I like to mix the Dura-Bond in a 2-gallon plastic bucket with the flattest bottom I can find. I use a plastic cooking spoon to scoop the powder out of the bag and a metal margin trowel to mix it up in the bucket. The goal is to get the balance-of-powder-and-water such that the resulting material is pasty. It should stick to your drywall knife for a few seconds before beginning to slide off.
Here’s a mixing tip: Pour 1/2 inch of water into the bottom of the bucket. Put in a couple of spoonfuls of powder. Let the powder absorb the water for five minutes and it’ll be easier to mix. And remember, you want the mix like Stove Top Stuffing—no lumps.

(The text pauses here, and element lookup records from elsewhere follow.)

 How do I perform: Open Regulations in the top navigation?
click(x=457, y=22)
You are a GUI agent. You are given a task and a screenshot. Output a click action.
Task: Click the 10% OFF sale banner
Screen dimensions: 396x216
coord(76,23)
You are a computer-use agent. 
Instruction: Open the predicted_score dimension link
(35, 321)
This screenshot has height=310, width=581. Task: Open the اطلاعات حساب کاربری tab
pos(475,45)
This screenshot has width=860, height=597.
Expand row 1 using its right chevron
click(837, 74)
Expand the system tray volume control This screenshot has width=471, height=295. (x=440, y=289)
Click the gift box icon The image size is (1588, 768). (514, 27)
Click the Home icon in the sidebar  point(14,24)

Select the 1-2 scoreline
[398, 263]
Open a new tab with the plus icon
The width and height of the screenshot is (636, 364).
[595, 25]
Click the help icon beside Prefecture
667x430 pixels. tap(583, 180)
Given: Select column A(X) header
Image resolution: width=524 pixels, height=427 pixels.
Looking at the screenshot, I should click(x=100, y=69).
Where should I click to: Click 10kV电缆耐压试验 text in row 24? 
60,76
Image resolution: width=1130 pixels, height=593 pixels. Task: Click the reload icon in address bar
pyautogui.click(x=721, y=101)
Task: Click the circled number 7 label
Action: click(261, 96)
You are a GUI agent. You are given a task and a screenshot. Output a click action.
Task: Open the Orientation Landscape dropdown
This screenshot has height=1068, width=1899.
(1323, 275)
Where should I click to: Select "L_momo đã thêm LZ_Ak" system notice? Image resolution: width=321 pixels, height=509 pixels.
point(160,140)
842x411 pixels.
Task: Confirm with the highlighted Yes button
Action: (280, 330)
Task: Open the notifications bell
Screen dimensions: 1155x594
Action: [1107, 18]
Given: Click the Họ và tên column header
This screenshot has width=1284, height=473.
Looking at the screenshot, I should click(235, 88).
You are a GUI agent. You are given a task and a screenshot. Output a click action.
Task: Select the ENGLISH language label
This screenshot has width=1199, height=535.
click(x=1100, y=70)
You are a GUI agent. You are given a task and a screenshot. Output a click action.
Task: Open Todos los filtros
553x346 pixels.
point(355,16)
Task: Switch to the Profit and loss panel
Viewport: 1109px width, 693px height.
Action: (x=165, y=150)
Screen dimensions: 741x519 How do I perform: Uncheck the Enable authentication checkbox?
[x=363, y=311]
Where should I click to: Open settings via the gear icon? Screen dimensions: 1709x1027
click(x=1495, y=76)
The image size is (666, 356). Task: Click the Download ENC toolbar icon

Note: I’ve tried using a small mixing paddle on my cordless drill to mix this compound and almost always get better results hand-mixing.
A little mix goes a long way, and this is a small patch. Getting the water-to-powder ratio right takes some trial and error, but the stuff is cheap so practice is easy.
After you’ve mixed the mud and applied a coat to the wall patch, make sure to throw out the mud left in the bucket right away—for a couple of reasons. First, it’s easier to scoop out the mud before it dries to the consistency of concrete. And second, using a clean bucket for every batch keeps the material from setting up quicker than it’s supposed to. I use a grout sponge and water to wipe down the margin trowel, knife and bucket after every batch. It seems like a pain, but believe me, it actually saves you time—big time.
One trick to minimizing sanding and getting a tight finish with joint compound—as quickly as possible—is to learn how to flare the knife blade as you wipe on the compound. It’s all in how you apply pressure to the knife blade as you apply the mud.
The first step in taping or bullet patching is to embed the paper surface in the compound and wipe it down flat. I do this by first applying pressure evenly across the knife blade. Once I’ve squeezed all of the compound out and the paper is essentially flat on the wall board, then I “feather” the edge.
Here’s how: Along the perimeter of the joint compound apply more pressure to the outside of the knife than the inside, slightly bending the knife blade. This tapers—or feathers—the outside edge of the mud and helps deliver a nice crisp finish that requires less sanding to blend with the surrounding surface.